Le psychanalyste danse selon le rythme qui lui est imposé par l’appareil psychique, par le corps, par l’organisme de l’être dans la position de malade, patient ou psychanalysant (cf. ma Cartographie).
Cela fait-il de l’auteur de ces lignes un non-psychanalyste, un sauvage à la Groddeck, un hérétique ?
Peu me chaut d’être estampillé « psychanalyste », « analyste de l’école X ou Y ». En tant que psychanalysant, je ne reconnais pas l’autorité clinique de l’analyste.
Je suis un clinicien. Après Freud, j’avais soulevé de terre une école de psychanalyse que des coquins se complaisent à décrier en disant que je suis zinzin, escroc, communiste, que je mange des enfants au petit-déjeuner.
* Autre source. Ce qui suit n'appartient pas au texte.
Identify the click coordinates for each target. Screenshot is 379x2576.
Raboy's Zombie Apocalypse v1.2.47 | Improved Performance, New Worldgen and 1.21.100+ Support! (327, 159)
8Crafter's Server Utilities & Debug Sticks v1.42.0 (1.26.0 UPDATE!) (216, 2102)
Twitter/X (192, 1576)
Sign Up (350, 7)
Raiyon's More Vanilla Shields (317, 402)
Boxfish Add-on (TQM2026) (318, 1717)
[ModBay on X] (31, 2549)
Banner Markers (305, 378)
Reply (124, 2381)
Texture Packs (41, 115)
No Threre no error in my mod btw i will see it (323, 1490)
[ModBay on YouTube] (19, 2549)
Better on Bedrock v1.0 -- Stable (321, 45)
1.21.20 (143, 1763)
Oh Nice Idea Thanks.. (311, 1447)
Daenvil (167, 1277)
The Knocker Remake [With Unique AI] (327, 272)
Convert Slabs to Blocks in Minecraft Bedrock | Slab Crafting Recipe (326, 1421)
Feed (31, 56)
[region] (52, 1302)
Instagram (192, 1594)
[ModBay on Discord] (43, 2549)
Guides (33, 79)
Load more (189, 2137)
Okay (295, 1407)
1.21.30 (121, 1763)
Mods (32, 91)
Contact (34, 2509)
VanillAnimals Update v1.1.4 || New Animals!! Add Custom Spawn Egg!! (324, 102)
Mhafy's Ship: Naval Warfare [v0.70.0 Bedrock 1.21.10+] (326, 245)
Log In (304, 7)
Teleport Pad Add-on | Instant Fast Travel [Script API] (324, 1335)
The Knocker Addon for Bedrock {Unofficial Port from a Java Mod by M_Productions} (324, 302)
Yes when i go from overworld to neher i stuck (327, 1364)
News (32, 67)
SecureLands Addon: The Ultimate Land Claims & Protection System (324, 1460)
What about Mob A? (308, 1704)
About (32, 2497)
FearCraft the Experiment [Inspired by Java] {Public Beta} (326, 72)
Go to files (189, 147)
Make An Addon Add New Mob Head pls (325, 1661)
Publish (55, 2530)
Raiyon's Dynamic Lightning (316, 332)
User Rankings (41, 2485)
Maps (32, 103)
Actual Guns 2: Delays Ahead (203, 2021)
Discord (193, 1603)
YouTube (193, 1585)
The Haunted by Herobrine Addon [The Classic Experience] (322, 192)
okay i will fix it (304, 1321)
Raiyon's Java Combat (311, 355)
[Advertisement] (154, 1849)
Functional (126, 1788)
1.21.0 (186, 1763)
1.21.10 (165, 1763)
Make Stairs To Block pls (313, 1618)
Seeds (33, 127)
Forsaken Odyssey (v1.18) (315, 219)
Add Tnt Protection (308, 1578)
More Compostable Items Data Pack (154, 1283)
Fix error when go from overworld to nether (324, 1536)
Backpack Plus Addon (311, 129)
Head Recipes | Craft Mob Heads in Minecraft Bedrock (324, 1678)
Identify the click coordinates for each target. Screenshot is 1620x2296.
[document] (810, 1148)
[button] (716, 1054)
Et tutti quanti.
Je fais usage de la méthode et des techniques – dont quelques-unes que je construis grâce à ma petite intelligence (MPI), à ma créativité moyenne et à la collaboration immense des membres du RPH – enseignées à Freud par les patientes pour dénouer des situations difficiles, voire dramatiques. Je ne jouis pas sadiquement de voir autrui dans la détresse tout en gardant un silence ignorant, jouissif ou coupable. Je mouille ma chemise comme me l’avaient enseigné Freud, Lacan et ceux qui ont assuré ma psychanalyse personnelle.